Two women who were children in the 1920s and 30s told me what Torrington May Fair meant to them.  They still remember how excited they were.  At a time before there was television and a wide variety of activities and entertainments, May Fair was a great event in their lives.  

They loved taking part in the floral dance and organised their groups of four soon after Christmas.  The dancers would start out from the pannier market led by four local butchers in their best butchers’ apparel and their wives who wore elaborate dresses and hats.  Everyone bought a balloon and the boys would prick them all before you started!  In those days the dancers went up South Street, along Halsdon Road, down New Street and back along Potacre Street and Cornmarket Street to the square, followed by the May Queen and her attendants in a horse and cart driven by Tommy Hearn and decorated with gorse.  The floral dance took place twice, morning and afternoon.  They remember the children from Sydney House taking part in the afternoon, all wearing sun bonnets.  They were frail children and exhausted by the time they had finished.  They also remember a group of foreign visitors taking part in the dancing one year, wearing their own national costume.  They had a wonderful time but did their own version of the dances.  Eventually, Miss Mortlock, who was headmistress of the Board School, went over to them and said, ‘Do you mind?’ as they were completely dominating the whole event!  

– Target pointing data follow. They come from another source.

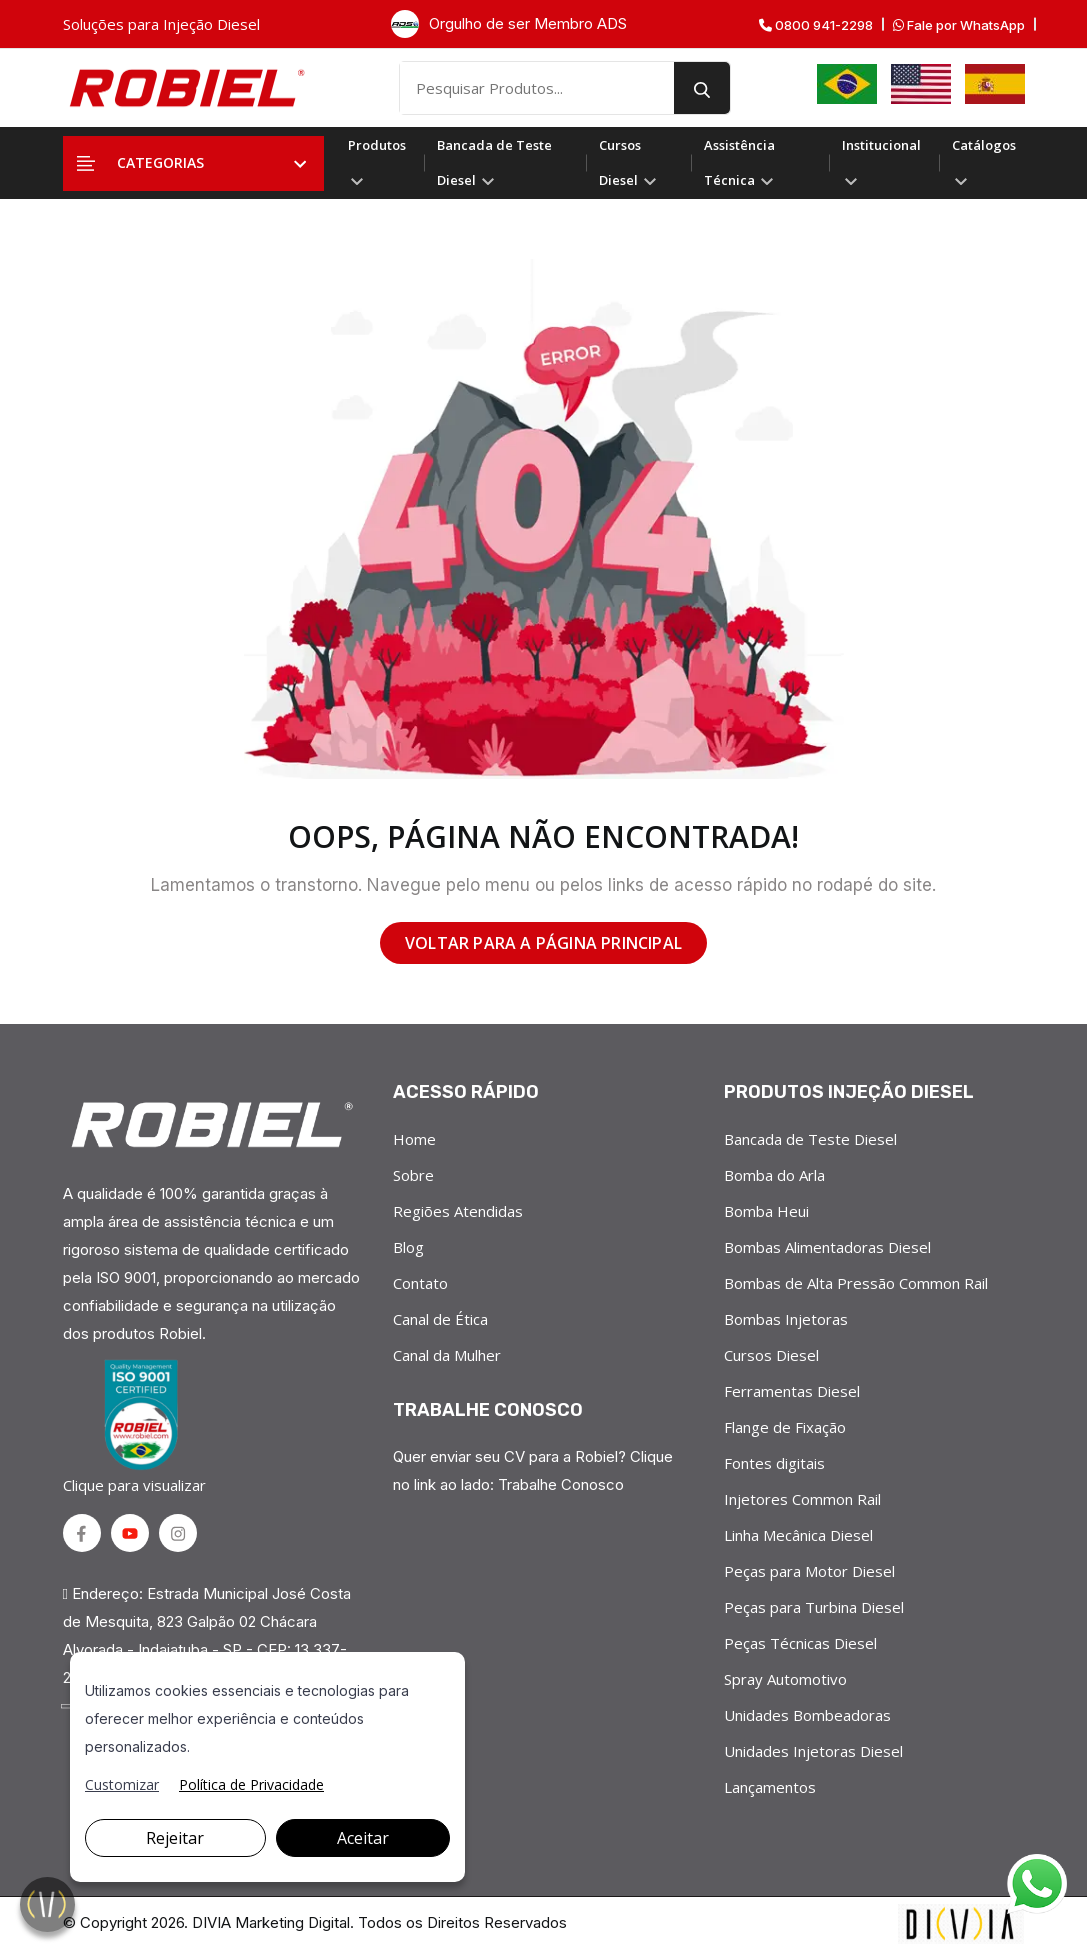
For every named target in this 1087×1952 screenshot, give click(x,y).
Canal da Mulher (447, 1355)
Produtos (377, 160)
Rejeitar (175, 1838)
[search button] (702, 88)
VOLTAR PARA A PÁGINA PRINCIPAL (543, 943)
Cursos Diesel (627, 162)
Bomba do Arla (774, 1175)
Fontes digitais (774, 1463)
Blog (408, 1247)
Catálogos (984, 160)
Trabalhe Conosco (561, 1484)
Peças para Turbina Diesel (814, 1607)
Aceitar (363, 1838)
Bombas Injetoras (786, 1319)
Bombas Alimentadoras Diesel (827, 1247)
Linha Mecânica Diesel (798, 1535)
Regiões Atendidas (458, 1211)
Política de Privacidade (251, 1784)
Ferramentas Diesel (792, 1391)
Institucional (881, 160)
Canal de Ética (440, 1319)
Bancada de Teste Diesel (494, 162)
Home (414, 1139)
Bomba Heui (766, 1211)
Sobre (413, 1175)
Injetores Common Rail (802, 1499)
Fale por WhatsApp (959, 25)
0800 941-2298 (816, 25)
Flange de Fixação (785, 1427)
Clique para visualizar (138, 1426)
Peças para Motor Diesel (809, 1571)
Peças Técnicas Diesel (800, 1643)
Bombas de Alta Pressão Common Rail (856, 1283)
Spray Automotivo (785, 1679)
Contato (420, 1283)
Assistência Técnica (739, 162)
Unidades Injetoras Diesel (813, 1751)
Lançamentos (770, 1787)
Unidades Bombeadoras (807, 1715)
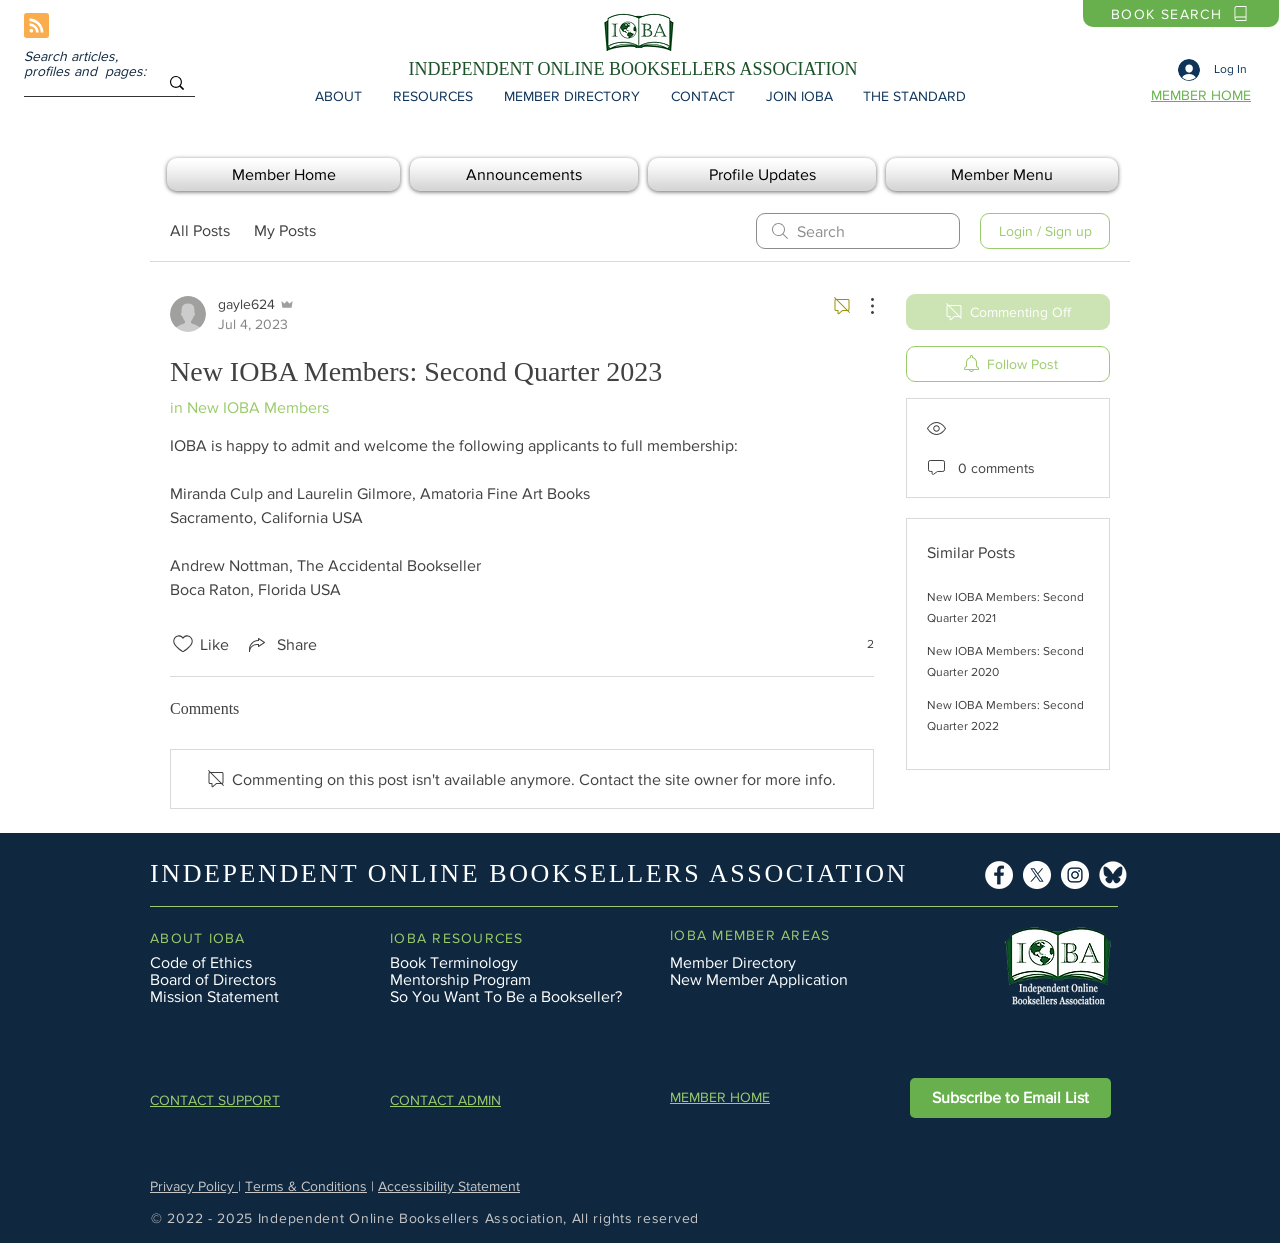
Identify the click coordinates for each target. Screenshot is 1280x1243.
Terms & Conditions (306, 1186)
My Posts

They remembered the excitement of the fair:

‘We were thrilled by all the rides, the colourful lights and the music.  The fair was owned by Granny Lock and all the local lasses were smitten by her handsome, swarthy sons.  “Go ‘ome and leave my boys alone!” Granny Lock used to shout, while her sons just looked amused.’

By 1939 the programme had expanded considerably.  After the floral and maypole dancing and the crowning of the May Queen in the morning, an open-air boxing tournament was staged at the Vicarage Field in the afternoon.  In the evening, the final for the Torridge Association Football Cup between Ilfracombe and Holsworthy was held.  A Royal Naval band was in attendance throughout the day.  On Saturday there was a cross-country race over Castle Hill and a river boat race from Town Mills to Taddiport.  In the evening, a carnival brought the celebrations to an end and the funfair continued into the night.

The Bishop of Exeter attended the 1939 May Fair and contrasted the festivities in Torrington that day with what was happening in other countries in the build up to the Second World War.  He said no doubt the times were serious, but to be serious did not necessarily mean to be solemn, and people would probably go back to the serious business of life all the better for having forgotten, for a day at least, what was going on elsewhere.